È ad alcuna di queste (per dir così) ombre che è dedicato questo rapido intervento, che si concentrerà specificamente sui profili dell’accesso delle questioni di legittimità costituzionale al giudizio della Corte costituzionale e degli effetti da riconoscersi alla declaratoria di incostituzionalità della legge n. 270. […]

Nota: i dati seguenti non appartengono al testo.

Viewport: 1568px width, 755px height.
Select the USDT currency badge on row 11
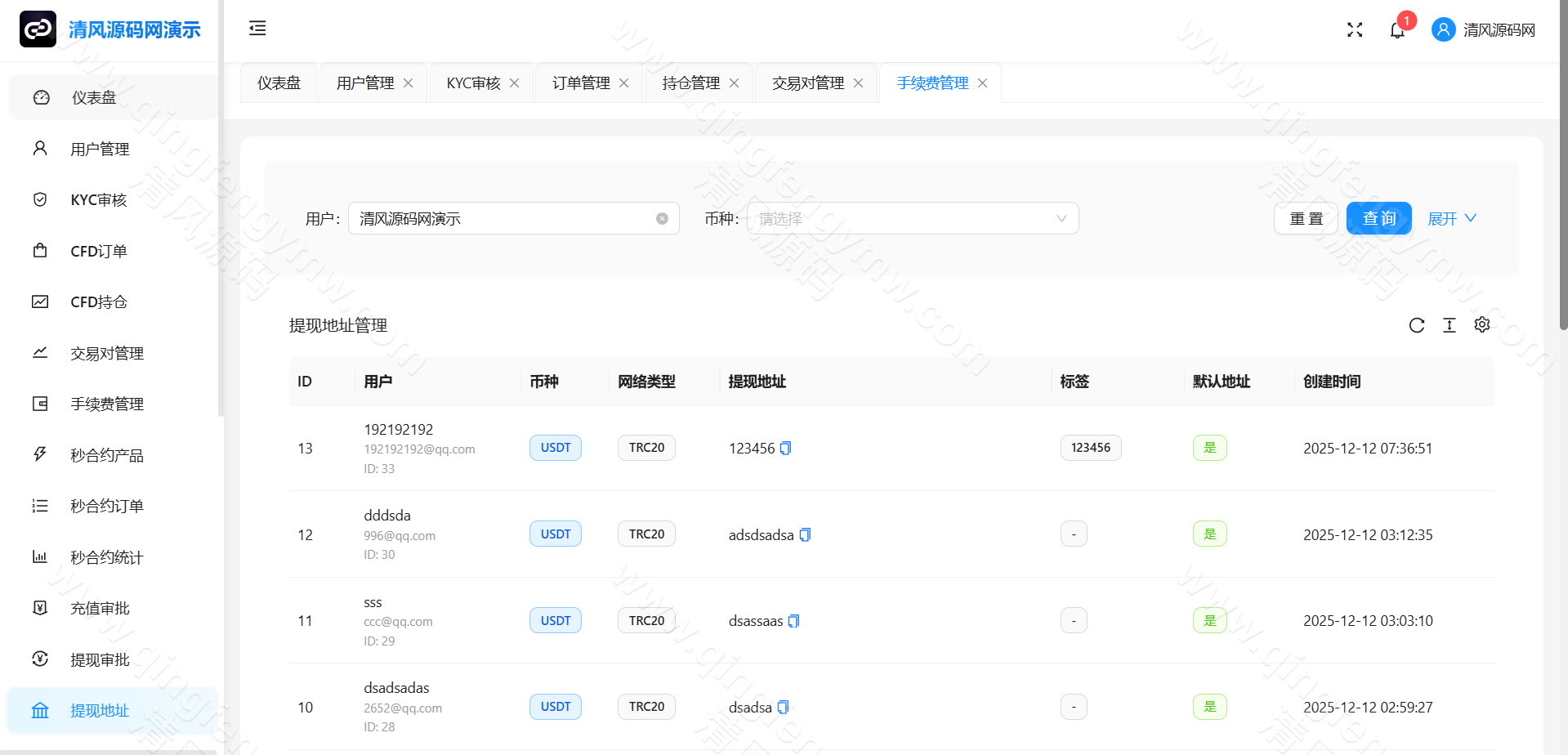555,620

Primo aspetto cui portare l’attenzione – come detto – è quello, tutto interno alla dinamica propria del sistema di controllo di costituzionalità delle leggi – e, in quanto tale, tributario dell’interesse soprattutto dei chierici e, assai meno, dell’opinione pubblica e del dibattito politico – relativo all’ammissibilità delle questioni sollevate dal giudice rimettente sotto il profilo del nesso di incidentalità esistente fra giudizio a quo, da cui si origina l’incidente di costituzionalità, e giudizio ad quem dinanzi alla Corte costituzionale, ove quell’incidente deve trovare definizione.

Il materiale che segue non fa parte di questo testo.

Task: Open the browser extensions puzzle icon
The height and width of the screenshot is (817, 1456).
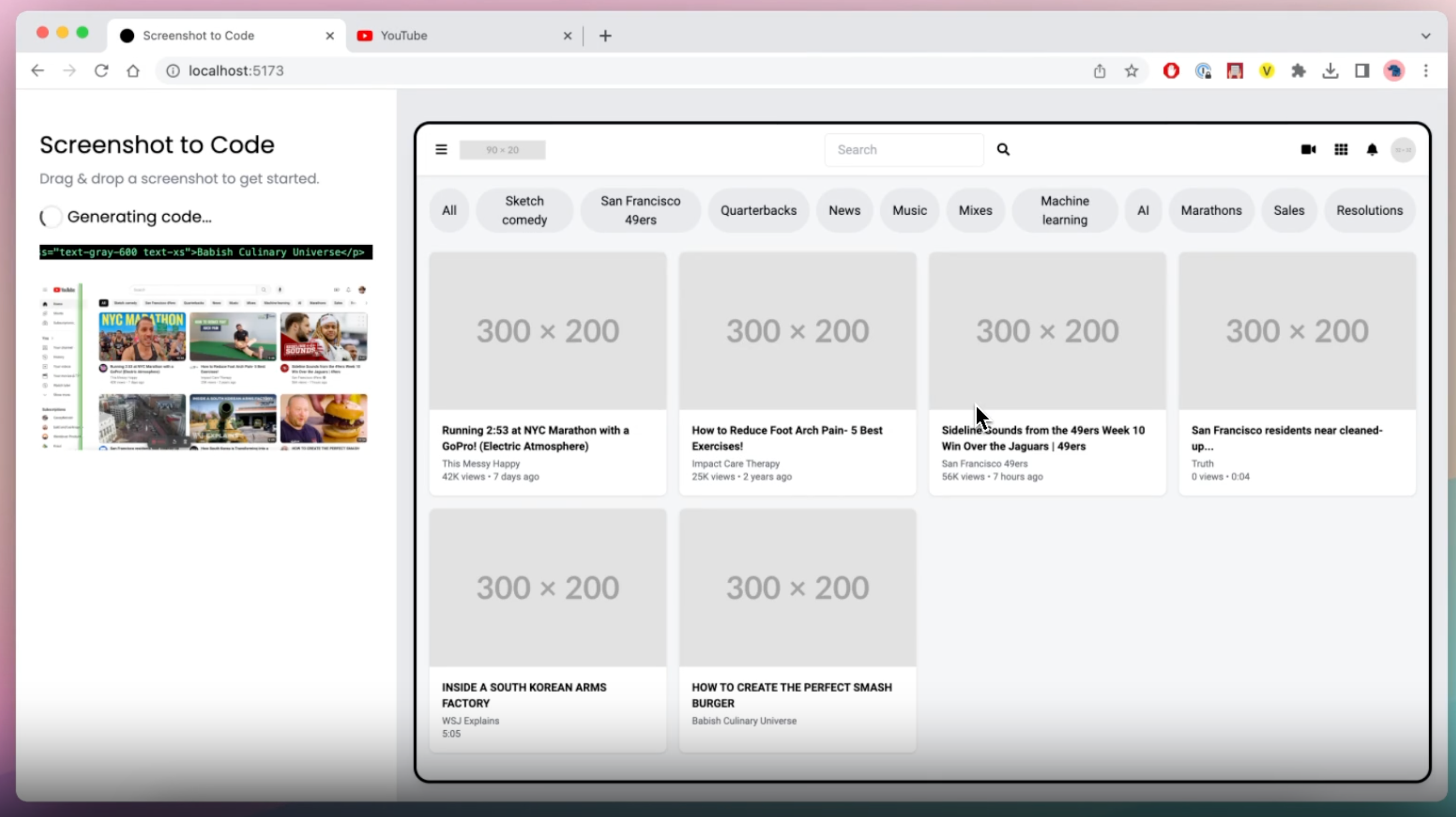Action: click(x=1298, y=70)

Il problema riguardava, com’è ormai abbastanza noto, la presenza di una effettiva dualità fra i due giudizi, la quale deve essere valutata alla stregua dell’esistenza di una reale distinzione fra i petita correlativi, che suppone una diversità di latitudine degli stessi in grado di escludere che la soluzione del dilemma di costituzionalità assorba sostanzialmente (e si sovrapponga completamente al) la questione agitata dinanzi al giudice a quo e che, quindi, all’esito dell’eventuale dichiarazione di incostituzionalità della norma legislativa impugnata non risulti un autonomo spazio di decisione in capo al giudice remittente, al fine di prestare la tutela richiesta.

Tutto questo per evitare che l’aggiramento del meccanismo dell’incidentalità si risolva nell’autorizzare una sorta di accesso diretto alla Corte costituzionale per deferire una legge accusata di non conformità a Costituzione, che tuttavia il nostro sistema di giustizia costituzionale riserva soltanto allo Stato e alle Regioni (e Province autonome di Trento e Bolzano) per dirimere prevalentemente conflitti di competenza legislativa. […]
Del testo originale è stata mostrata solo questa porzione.